Bitcoin, at the time of writing, was trading at a 112.5 percent premium to its price at the beginning of the year, a 282.5 percent premium to its lowest price in the year, and 28 percent off its highest price ever. Even with all the fervor around the price rally, one question needs to be asked – So, what do you do when the music stops?
It’s no doubt that like this year, this price rally has been like no other. Starting from the drop to Bitcoin’s lowest price point in over a year in March, and now to its highest in over two years, it’s been a roller-coaster ride. Hence, it would bear prudence to understand how and when, not if, the price unwinds from here. More importantly, will this ‘unwinding’ normalize the profits or eradicate them?
According to a report by blockchain analytics firm Chainalysis, there are three possible ways the market could unwind.
The first reason to ‘unwind’ is being spurred by the catalyst that is 2020, with its raving uncertainty. If broader financial markets move in response to negative or deadlocked news like that of the COVID-19 vaccine or the U.S elections, this uncertainty will only fuel the price rise of Bitcoin.
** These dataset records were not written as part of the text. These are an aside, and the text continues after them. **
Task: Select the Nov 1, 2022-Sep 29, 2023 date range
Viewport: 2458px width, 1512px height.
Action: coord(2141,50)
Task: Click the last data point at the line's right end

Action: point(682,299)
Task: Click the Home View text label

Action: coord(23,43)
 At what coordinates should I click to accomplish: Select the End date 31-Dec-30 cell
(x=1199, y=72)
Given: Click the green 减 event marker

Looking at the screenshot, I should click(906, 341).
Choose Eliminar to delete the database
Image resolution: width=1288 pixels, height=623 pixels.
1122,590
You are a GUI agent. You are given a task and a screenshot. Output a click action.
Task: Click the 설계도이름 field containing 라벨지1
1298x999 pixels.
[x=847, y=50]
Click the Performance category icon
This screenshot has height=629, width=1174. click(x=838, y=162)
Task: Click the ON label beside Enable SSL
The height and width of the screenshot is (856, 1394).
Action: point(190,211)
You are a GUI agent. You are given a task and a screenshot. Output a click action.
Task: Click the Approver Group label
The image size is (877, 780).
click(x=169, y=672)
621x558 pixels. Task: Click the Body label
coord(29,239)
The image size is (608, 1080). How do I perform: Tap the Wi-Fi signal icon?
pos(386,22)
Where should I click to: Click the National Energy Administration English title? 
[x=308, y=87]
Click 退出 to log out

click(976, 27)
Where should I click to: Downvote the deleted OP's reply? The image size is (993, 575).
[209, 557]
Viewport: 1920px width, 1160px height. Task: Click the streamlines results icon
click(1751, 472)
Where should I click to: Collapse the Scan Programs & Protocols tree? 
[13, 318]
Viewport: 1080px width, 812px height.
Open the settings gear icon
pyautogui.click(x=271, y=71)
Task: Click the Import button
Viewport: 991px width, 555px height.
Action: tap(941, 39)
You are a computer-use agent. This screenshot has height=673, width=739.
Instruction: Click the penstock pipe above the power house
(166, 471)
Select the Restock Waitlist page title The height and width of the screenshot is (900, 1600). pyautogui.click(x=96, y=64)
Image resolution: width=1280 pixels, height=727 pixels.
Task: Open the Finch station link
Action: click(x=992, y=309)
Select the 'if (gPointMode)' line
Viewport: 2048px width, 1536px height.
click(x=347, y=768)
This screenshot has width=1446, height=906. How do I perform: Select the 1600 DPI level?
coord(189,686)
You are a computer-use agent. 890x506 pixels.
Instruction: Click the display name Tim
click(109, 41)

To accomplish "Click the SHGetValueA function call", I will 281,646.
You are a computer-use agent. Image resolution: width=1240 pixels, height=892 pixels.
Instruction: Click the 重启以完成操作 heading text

Why? Because an asset that isn’t controlled by anyone and is measured by something that is rapidly getting devalued (the US dollar) is likely to increase in price.
Second, if Bitcoin’s price is fueled by nothing, the only way isn’t up or down, it’s out, as in out of the markets ASAP. If the price rise continues and reaches a point where investors are willing to sell their holdings, a sell-off could ensue.
One of the main reasons the price dropped so rapidly in March was because investors decided to sell their holdings as the larger financial markets crashed, and cash became the hot asset. Now, the opposite could ensue. As the price rises, it would make more sense to sell and realize the profits rather than hold for a higher profit. Further, the report stated that if crypto is a hedge in a larger financial portfolio, the reason to sell is higher as other assets have not seen similar bullish performances.
Bitcoin, from an investment point of view, is just that an investment, meaning its value is tied to its ability to grow. This is the ‘digital gold’ or ‘store of value’ argument, which is playing out as we speak. However, for other cryptocurrencies with the utility use-case, the same is not true.
According to the report, if Bitcoin, as well as other utility coins like ETH or Tether, develops specific use-cases, it will allow its price to ‘decouple’ from its asset performance. Taking the example of Ethereum and the DeFi expansion, Philip Gradwell, the author of the report, said,
“I believe we have seen evidence of that already, with Ethereum’s recent underperformance relative to bitcoin as the market chooses digital gold over the DeFi lottery.”
In whatever direction the price ‘unwinds,’ either fueled by global uncertainty, suppressing the profit-taking rationale, or developing a use-case, at some point, the music will stop, and so will the dancing.